First, what actually happened....
For more medical background on the issue, read this.
I realize that I don't normally share about medical stuff but since I started this series so long ago I should finish it, and also, many interesting thoughts on the subject keep coming.
As some may know, CP is not a progressive condition per se, but it can adversely affect the way that our bodies deal with aging, stress, and multiple other factors. Mainly, by producing extreme spasticity, or high muscle tone. To illustrate this, I will share a story that happened one day. My brother wanted to play with his new football. He knows that I can't throw well at all, but I obliged him anyway. Of course, my throw flopped on the floor about a foot in front of me.

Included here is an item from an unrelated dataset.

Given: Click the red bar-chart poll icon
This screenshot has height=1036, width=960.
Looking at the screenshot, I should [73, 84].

"What the heck?! You throw like a girl. Actually you throw worse than a girl. S (my sister) can throw better than you,” he said.

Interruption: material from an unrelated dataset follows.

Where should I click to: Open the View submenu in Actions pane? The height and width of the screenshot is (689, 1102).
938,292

Upon hearing this, my dad comes over and puts the ball in his hand. He told him to throw and then proceeded to hold his arm back with as much strength as my brother's arm could handle. “ Now try it.”

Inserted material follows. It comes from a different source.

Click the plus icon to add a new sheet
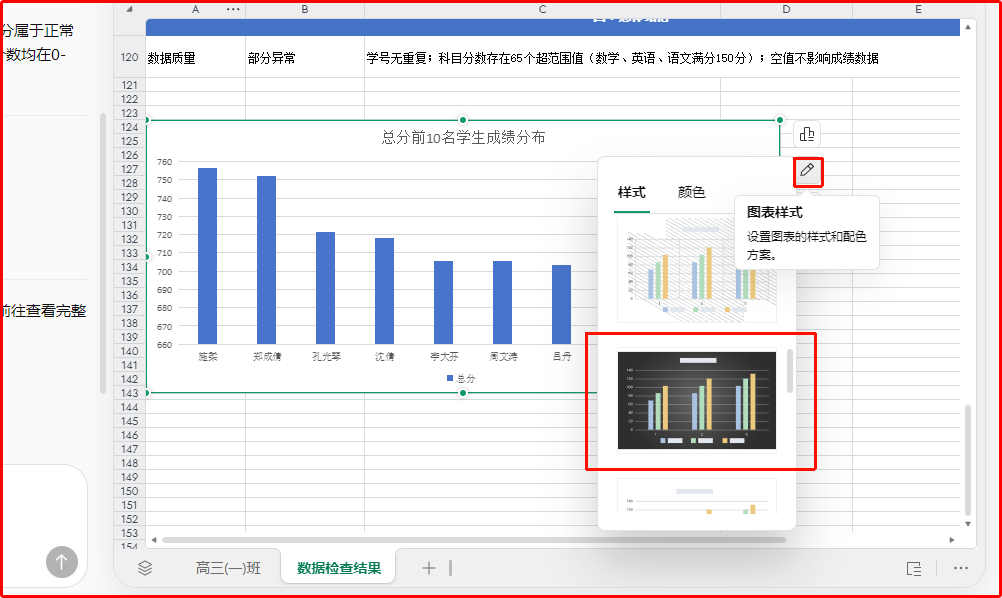This screenshot has height=598, width=1002. (x=428, y=567)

My brother protested about how it wasn't fair but he understood. Normally I don't advocate for any kind of simulation, because it's not going to be accurate, but this is the best idea I can think of.
So, going into this process, most of the major muscles in my entire body felt this way most of the time. It is usually very confusing to explain this to people, as it is not painful, exactly, it is just that this state of not being relaxed feel so normal it doesn't feel like anything. You are used to your muscles fighting against you every single time.
After a series of not entirely unpleasant but less than pleasant interactions with my local therapy clinic at the time, in 2013, they decided that the only way that they would continue providing services was if I agreed to do the trial process for intrathecal baclofen therapy, as described above, more commonly known as the baclofen pump. Now, I had taken the medicine as a kid in liquid form, and it helped somewhat, but let's just say I was an extreme space cadet and could not focus at school or on anything else. Where I was growing up, they did not have any specialists who could implant these permanent devices, and, with the serious risks of withdrawal, it was put off for a number of years, until I could decide if I wanted it for myself.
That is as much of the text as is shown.